• **Record list**
%%

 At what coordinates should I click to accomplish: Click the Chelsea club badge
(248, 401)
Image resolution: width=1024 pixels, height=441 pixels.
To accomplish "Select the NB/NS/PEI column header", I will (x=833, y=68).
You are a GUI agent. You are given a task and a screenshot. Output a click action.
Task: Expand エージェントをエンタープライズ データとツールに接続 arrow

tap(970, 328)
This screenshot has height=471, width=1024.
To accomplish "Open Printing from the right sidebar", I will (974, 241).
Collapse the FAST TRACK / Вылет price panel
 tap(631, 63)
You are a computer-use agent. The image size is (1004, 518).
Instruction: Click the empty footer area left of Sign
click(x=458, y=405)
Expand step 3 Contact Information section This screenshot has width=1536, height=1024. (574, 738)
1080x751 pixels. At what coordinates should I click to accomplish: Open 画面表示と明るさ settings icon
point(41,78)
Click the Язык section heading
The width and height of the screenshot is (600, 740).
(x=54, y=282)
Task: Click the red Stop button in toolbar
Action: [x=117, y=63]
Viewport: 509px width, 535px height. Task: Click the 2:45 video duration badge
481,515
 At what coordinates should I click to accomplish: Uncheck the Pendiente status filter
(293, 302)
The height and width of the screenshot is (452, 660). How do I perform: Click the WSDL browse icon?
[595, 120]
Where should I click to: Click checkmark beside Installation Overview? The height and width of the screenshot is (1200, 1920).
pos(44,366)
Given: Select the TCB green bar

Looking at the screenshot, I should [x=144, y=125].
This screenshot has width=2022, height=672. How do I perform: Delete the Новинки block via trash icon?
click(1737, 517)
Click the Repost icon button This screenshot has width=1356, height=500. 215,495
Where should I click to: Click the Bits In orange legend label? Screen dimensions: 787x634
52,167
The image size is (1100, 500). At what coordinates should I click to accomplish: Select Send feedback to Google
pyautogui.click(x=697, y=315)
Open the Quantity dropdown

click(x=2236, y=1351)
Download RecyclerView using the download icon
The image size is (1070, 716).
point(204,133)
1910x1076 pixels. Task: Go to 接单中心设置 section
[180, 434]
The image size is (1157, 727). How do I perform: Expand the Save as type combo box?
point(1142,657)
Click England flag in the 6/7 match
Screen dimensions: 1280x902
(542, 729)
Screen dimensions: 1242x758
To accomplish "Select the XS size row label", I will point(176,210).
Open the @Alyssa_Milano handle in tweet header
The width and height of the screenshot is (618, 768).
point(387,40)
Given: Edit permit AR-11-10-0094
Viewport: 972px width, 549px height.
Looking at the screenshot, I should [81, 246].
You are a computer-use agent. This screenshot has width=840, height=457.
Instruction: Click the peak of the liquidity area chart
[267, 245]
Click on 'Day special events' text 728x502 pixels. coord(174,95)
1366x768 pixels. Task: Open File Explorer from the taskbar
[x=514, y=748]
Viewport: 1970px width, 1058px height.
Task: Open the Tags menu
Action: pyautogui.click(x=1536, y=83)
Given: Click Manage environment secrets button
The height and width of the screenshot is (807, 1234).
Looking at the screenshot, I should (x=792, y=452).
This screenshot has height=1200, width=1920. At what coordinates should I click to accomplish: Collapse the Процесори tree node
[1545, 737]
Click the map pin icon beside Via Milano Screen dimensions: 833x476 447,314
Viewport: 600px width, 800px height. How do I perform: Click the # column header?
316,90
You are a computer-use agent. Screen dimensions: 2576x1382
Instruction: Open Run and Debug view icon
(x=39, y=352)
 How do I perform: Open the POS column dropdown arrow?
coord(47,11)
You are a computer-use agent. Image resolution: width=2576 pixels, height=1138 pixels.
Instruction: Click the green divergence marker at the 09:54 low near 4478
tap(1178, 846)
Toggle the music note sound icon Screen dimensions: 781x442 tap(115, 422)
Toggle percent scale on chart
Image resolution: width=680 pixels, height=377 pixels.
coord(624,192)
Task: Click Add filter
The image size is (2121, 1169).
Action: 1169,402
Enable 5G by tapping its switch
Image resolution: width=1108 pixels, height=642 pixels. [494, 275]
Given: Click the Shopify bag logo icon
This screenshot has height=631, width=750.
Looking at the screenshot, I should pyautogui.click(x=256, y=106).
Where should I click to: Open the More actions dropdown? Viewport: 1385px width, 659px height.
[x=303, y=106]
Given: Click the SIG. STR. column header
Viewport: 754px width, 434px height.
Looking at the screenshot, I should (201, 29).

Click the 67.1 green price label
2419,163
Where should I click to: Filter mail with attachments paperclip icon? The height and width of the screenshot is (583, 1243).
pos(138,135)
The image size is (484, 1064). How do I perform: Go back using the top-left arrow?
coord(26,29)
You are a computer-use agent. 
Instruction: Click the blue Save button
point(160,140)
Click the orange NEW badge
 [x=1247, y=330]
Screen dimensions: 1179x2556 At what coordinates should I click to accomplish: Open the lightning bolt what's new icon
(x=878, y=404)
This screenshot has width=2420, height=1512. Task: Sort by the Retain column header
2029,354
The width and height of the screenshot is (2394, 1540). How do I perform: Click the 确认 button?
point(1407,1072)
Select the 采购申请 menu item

%%

• **Task to carry out**
Switch "paperclip icon" to "attachment icon" throughout the lines above, and leave everything else unchanged.

• **Exercise response**
 At what coordinates should I click to accomplish: Click the Chelsea club badge
(248, 401)
Image resolution: width=1024 pixels, height=441 pixels.
To accomplish "Select the NB/NS/PEI column header", I will (x=833, y=68).
You are a GUI agent. You are given a task and a screenshot. Output a click action.
Task: Expand エージェントをエンタープライズ データとツールに接続 arrow

tap(970, 328)
This screenshot has height=471, width=1024.
To accomplish "Open Printing from the right sidebar", I will (974, 241).
Collapse the FAST TRACK / Вылет price panel
 tap(631, 63)
You are a computer-use agent. The image size is (1004, 518).
Instruction: Click the empty footer area left of Sign
click(x=458, y=405)
Expand step 3 Contact Information section This screenshot has width=1536, height=1024. (574, 738)
1080x751 pixels. At what coordinates should I click to accomplish: Open 画面表示と明るさ settings icon
point(41,78)
Click the Язык section heading
The width and height of the screenshot is (600, 740).
(x=54, y=282)
Task: Click the red Stop button in toolbar
Action: [x=117, y=63]
Viewport: 509px width, 535px height. Task: Click the 2:45 video duration badge
481,515
 At what coordinates should I click to accomplish: Uncheck the Pendiente status filter
(293, 302)
The height and width of the screenshot is (452, 660). How do I perform: Click the WSDL browse icon?
[595, 120]
Where should I click to: Click checkmark beside Installation Overview? The height and width of the screenshot is (1200, 1920).
pos(44,366)
Given: Select the TCB green bar

Looking at the screenshot, I should [x=144, y=125].
This screenshot has width=2022, height=672. How do I perform: Delete the Новинки block via trash icon?
click(1737, 517)
Click the Repost icon button This screenshot has width=1356, height=500. 215,495
Where should I click to: Click the Bits In orange legend label? Screen dimensions: 787x634
52,167
The image size is (1100, 500). At what coordinates should I click to accomplish: Select Send feedback to Google
pyautogui.click(x=697, y=315)
Open the Quantity dropdown

click(x=2236, y=1351)
Download RecyclerView using the download icon
The image size is (1070, 716).
point(204,133)
1910x1076 pixels. Task: Go to 接单中心设置 section
[180, 434]
The image size is (1157, 727). How do I perform: Expand the Save as type combo box?
point(1142,657)
Click England flag in the 6/7 match
Screen dimensions: 1280x902
(542, 729)
Screen dimensions: 1242x758
To accomplish "Select the XS size row label", I will point(176,210).
Open the @Alyssa_Milano handle in tweet header
The width and height of the screenshot is (618, 768).
point(387,40)
Given: Edit permit AR-11-10-0094
Viewport: 972px width, 549px height.
Looking at the screenshot, I should [81, 246].
You are a computer-use agent. This screenshot has width=840, height=457.
Instruction: Click the peak of the liquidity area chart
[267, 245]
Click on 'Day special events' text 728x502 pixels. coord(174,95)
1366x768 pixels. Task: Open File Explorer from the taskbar
[x=514, y=748]
Viewport: 1970px width, 1058px height.
Task: Open the Tags menu
Action: pyautogui.click(x=1536, y=83)
Given: Click Manage environment secrets button
The height and width of the screenshot is (807, 1234).
Looking at the screenshot, I should (x=792, y=452).
This screenshot has height=1200, width=1920. At what coordinates should I click to accomplish: Collapse the Процесори tree node
[1545, 737]
Click the map pin icon beside Via Milano Screen dimensions: 833x476 447,314
Viewport: 600px width, 800px height. How do I perform: Click the # column header?
316,90
You are a computer-use agent. Screen dimensions: 2576x1382
Instruction: Open Run and Debug view icon
(x=39, y=352)
 How do I perform: Open the POS column dropdown arrow?
coord(47,11)
You are a computer-use agent. Image resolution: width=2576 pixels, height=1138 pixels.
Instruction: Click the green divergence marker at the 09:54 low near 4478
tap(1178, 846)
Toggle the music note sound icon Screen dimensions: 781x442 tap(115, 422)
Toggle percent scale on chart
Image resolution: width=680 pixels, height=377 pixels.
coord(624,192)
Task: Click Add filter
The image size is (2121, 1169).
Action: 1169,402
Enable 5G by tapping its switch
Image resolution: width=1108 pixels, height=642 pixels. [494, 275]
Given: Click the Shopify bag logo icon
This screenshot has height=631, width=750.
Looking at the screenshot, I should pyautogui.click(x=256, y=106).
Where should I click to: Open the More actions dropdown? Viewport: 1385px width, 659px height.
[x=303, y=106]
Given: Click the SIG. STR. column header
Viewport: 754px width, 434px height.
Looking at the screenshot, I should (201, 29).

Click the 67.1 green price label
2419,163
Where should I click to: Filter mail with attachments attachment icon? The height and width of the screenshot is (583, 1243).
pos(138,135)
The image size is (484, 1064). How do I perform: Go back using the top-left arrow?
coord(26,29)
You are a computer-use agent. 
Instruction: Click the blue Save button
point(160,140)
Click the orange NEW badge
 [x=1247, y=330]
Screen dimensions: 1179x2556 At what coordinates should I click to accomplish: Open the lightning bolt what's new icon
(x=878, y=404)
This screenshot has width=2420, height=1512. Task: Sort by the Retain column header
2029,354
The width and height of the screenshot is (2394, 1540). How do I perform: Click the 确认 button?
point(1407,1072)
Select the 采购申请 menu item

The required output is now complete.